Message Handling Pipeline
This is where everything connects:
def handle_message(phone: str, text: str):
"""Main message processing pipeline."""
conv = ConversationState(phone)
# Add user message to history
state = conv.add_message("user", text)
try:
# Get LLM response
response_text = get_llm_response(state["messages"])
# Check for escalation
if "ESCALATE_TO_HUMAN" in response_text:
escalate_to_human(phone, state)
response_text = response_text.replace("ESCALATE_TO_HUMAN", "").strip()
# Extract and save lead data if present
lead_data = extract_lead_data(response_text)
if lead_data:
lead_data["phone"] = phone
conv.update_lead_data(lead_data)
save_lead_to_crm(lead_data)
# Remove the JSON block from the message sent to user
import re
response_text = re.sub(
r'<lead_data>.*?</lead_data>',
'',
response_text,
flags=re.DOTALL
).strip()
# Save assistant response
conv.add_message("assistant", response_text)
# Send to WhatsApp
send_whatsapp_message(phone, response_text)
except Exception as e:
app.logger.error(f"Error handling message from {phone}: {e}")
# Always send something — silence is the worst UX
send_whatsapp_message(
phone,
"Sorry, I'm having a technical issue. Please try again in a moment or call us directly."
)
def send_whatsapp_message(to: str, text: str):
"""Send a WhatsApp message via the Cloud API."""

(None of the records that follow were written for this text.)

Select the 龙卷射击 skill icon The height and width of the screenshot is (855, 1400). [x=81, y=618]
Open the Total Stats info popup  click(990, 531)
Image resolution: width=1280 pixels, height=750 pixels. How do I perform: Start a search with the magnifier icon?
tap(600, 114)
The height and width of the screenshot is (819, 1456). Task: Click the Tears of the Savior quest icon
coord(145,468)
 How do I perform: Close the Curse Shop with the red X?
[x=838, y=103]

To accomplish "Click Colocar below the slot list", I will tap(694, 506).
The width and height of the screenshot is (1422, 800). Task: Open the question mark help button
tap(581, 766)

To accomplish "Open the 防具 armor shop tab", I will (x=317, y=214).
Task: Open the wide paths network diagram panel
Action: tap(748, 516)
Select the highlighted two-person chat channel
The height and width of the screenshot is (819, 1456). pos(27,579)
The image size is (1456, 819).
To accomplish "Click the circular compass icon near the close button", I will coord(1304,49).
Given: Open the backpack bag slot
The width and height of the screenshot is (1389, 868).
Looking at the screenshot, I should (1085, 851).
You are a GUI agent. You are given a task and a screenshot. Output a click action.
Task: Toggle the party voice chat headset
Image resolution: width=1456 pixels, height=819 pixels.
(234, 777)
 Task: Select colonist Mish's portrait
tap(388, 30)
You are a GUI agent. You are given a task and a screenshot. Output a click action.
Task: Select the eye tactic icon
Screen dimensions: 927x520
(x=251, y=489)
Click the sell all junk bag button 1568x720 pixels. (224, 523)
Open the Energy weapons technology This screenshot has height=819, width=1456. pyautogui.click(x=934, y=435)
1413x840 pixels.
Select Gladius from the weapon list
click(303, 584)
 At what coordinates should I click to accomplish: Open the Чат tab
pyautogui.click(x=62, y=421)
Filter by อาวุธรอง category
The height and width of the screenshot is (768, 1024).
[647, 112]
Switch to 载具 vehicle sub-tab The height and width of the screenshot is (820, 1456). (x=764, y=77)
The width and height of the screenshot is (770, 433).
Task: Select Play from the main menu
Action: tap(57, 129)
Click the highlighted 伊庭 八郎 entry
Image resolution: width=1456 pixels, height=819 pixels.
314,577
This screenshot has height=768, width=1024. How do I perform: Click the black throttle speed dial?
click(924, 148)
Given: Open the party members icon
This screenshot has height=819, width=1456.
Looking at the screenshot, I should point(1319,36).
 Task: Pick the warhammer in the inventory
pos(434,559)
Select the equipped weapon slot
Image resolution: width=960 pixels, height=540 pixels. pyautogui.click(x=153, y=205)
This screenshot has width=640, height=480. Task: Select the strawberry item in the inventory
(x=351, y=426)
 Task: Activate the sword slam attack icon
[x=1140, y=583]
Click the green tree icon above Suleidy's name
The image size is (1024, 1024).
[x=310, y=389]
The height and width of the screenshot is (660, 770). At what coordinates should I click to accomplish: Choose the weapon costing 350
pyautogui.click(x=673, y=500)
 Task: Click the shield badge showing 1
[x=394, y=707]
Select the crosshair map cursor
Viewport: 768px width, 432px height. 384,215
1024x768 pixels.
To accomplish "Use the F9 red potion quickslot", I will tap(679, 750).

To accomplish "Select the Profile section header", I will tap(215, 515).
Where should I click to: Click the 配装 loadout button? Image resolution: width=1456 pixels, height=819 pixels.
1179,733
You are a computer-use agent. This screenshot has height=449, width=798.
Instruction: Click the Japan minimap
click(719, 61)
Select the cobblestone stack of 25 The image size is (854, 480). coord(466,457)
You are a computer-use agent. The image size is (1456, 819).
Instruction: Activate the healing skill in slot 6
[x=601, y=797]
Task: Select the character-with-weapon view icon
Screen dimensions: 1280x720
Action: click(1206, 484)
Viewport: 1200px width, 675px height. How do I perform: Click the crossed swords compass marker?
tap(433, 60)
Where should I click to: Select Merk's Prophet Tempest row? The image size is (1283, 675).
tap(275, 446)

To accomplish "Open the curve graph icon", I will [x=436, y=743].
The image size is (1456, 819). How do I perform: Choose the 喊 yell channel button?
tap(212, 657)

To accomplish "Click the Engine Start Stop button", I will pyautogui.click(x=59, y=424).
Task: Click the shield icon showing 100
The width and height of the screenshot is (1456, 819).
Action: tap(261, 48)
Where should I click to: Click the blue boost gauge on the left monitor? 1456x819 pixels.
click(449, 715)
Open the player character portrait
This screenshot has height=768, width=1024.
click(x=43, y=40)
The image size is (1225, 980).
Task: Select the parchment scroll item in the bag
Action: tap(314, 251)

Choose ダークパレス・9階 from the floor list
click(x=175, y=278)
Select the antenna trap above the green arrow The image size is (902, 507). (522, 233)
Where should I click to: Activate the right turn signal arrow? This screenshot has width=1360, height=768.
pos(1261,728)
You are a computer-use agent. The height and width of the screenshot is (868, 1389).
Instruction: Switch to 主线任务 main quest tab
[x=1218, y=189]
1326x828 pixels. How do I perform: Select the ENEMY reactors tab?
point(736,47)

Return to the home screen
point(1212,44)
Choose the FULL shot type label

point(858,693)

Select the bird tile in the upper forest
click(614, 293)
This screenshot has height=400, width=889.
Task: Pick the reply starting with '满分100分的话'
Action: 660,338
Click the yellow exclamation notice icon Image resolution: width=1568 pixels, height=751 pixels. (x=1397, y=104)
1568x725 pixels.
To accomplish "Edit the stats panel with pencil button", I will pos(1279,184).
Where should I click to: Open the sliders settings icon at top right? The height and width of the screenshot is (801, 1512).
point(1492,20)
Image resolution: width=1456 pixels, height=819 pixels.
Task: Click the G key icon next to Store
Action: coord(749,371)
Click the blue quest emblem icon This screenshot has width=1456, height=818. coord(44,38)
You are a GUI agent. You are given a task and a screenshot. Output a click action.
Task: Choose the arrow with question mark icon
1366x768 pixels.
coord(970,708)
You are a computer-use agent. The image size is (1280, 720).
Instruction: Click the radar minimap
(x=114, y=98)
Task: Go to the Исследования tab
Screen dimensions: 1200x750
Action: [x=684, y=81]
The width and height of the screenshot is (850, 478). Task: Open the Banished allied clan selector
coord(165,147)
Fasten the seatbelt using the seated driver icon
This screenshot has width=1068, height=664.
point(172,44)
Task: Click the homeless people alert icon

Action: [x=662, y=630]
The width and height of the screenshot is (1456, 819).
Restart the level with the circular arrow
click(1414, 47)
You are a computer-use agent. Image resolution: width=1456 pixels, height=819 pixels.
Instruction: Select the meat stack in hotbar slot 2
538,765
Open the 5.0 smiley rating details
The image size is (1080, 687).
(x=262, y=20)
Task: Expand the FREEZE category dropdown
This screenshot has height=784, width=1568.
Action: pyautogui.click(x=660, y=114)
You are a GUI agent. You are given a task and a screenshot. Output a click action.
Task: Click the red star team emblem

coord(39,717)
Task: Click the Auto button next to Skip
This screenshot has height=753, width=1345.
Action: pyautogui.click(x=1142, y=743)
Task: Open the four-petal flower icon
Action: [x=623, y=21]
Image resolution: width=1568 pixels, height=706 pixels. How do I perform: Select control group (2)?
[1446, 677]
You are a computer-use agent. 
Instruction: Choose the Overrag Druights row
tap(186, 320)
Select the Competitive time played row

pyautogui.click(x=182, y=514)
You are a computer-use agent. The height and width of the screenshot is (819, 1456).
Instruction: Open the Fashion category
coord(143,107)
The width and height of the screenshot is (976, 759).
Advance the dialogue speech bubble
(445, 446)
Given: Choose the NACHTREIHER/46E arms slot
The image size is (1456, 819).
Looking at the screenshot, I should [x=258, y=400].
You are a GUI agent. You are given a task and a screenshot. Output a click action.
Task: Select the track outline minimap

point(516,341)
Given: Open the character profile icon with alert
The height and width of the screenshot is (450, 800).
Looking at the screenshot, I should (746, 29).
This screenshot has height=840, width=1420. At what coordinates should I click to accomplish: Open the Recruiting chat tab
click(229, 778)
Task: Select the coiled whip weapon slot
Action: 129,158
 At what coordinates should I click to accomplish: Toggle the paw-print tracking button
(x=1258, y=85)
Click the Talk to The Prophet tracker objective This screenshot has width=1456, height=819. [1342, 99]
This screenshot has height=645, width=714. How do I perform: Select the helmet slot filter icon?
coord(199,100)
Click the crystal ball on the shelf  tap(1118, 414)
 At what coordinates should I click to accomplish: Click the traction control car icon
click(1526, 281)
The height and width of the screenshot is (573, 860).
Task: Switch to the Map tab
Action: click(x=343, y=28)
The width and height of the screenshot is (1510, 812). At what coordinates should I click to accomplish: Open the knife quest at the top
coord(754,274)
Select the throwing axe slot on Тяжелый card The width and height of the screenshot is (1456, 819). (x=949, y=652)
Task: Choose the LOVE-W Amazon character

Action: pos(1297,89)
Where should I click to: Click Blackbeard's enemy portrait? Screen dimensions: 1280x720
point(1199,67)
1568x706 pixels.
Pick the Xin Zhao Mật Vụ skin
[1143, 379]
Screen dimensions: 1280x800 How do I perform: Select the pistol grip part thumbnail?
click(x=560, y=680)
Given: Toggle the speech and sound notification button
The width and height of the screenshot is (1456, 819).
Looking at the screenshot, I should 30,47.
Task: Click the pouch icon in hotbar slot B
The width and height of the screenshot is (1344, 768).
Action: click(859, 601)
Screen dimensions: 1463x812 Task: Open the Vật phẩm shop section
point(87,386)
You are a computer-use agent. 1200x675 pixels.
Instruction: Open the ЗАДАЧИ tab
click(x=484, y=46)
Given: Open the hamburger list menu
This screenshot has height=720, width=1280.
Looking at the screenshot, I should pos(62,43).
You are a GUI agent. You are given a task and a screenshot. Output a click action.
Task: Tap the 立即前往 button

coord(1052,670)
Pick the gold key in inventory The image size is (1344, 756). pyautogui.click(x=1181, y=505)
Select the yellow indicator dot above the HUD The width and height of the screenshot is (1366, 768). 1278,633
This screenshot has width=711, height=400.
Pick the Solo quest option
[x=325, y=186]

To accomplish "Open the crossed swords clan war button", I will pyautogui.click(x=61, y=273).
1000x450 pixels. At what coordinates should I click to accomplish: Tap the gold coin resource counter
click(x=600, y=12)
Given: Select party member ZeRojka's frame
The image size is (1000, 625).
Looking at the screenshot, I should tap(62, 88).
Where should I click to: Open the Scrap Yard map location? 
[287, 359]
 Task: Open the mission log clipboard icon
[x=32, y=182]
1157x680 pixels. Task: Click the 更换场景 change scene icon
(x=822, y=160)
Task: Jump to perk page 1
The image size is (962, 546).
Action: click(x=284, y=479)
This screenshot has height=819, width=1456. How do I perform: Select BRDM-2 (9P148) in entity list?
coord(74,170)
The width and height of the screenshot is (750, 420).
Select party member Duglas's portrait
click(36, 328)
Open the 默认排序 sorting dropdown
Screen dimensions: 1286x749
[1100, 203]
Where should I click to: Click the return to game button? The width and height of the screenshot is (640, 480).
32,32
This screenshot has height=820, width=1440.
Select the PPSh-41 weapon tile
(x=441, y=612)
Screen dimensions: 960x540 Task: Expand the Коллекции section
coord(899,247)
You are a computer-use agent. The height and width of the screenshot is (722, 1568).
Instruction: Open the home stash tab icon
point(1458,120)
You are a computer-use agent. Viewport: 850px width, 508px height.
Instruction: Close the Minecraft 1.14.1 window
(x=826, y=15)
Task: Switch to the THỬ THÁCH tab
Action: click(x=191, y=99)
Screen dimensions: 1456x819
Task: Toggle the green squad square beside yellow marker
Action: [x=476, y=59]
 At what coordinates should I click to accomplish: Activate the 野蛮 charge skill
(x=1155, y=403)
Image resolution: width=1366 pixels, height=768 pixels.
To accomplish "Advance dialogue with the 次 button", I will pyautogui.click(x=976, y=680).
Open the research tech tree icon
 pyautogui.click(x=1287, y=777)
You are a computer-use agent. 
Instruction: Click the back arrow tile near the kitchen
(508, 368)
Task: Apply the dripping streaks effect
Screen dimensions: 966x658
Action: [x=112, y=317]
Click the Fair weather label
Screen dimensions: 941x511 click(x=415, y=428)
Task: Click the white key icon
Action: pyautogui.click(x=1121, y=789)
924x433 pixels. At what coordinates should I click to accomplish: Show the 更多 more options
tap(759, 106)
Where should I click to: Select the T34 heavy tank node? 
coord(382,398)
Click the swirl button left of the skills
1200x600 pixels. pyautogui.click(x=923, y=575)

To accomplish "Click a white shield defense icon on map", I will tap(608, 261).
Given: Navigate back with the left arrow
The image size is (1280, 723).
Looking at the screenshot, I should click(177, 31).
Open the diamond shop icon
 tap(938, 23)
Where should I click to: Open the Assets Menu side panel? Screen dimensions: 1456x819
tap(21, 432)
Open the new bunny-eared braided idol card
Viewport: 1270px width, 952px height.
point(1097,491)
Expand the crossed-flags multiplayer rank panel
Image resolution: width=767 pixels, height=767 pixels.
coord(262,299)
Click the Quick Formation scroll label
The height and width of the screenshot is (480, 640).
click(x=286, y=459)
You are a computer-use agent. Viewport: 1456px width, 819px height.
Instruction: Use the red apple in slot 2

url = f"https://graph.facebook.com/v19.0/{PHONE_NUMBER_ID}/messages"
payload = {
"messaging_product": "whatsapp",
"to": to,
"type": "text",
"text": {"body": text}
}
response = requests.post(
url,
headers={
"Authorization": f"Bearer {ACCESS_TOKEN}",
"Content-Type": "application/json"
},
json=payload,
timeout=10
)
if response.status_code != 200:
app.logger.error(
f"WhatsApp send failed: {response.status_code} {response.text}"
)
response.raise_for_status()
Lead Capture and CRM Integration
Leads are worthless if they sit in Redis. Push them somewhere actionable:
import sqlite3
from datetime import datetime
# For production, replace with Postgres + SQLAlchemy
def init_db():
conn = sqlite3.connect("leads.db")
conn.execute("""
CREATE TABLE IF NOT EXISTS leads (
id INTEGER PRIMARY KEY AUTOINCREMENT,
phone TEXT NOT NULL,
name TEXT,
service TEXT,
preferred_date TEXT,
location TEXT,
raw_data TEXT,
created_at TIMESTAMP DEFAULT CURRENT_TIMESTAMP,
status TEXT DEFAULT 'new'
)
""")
conn.commit()
conn.close()
def save_lead_to_crm(lead_data: dict):
"""Save lead to local DB and optionally push to external CRM."""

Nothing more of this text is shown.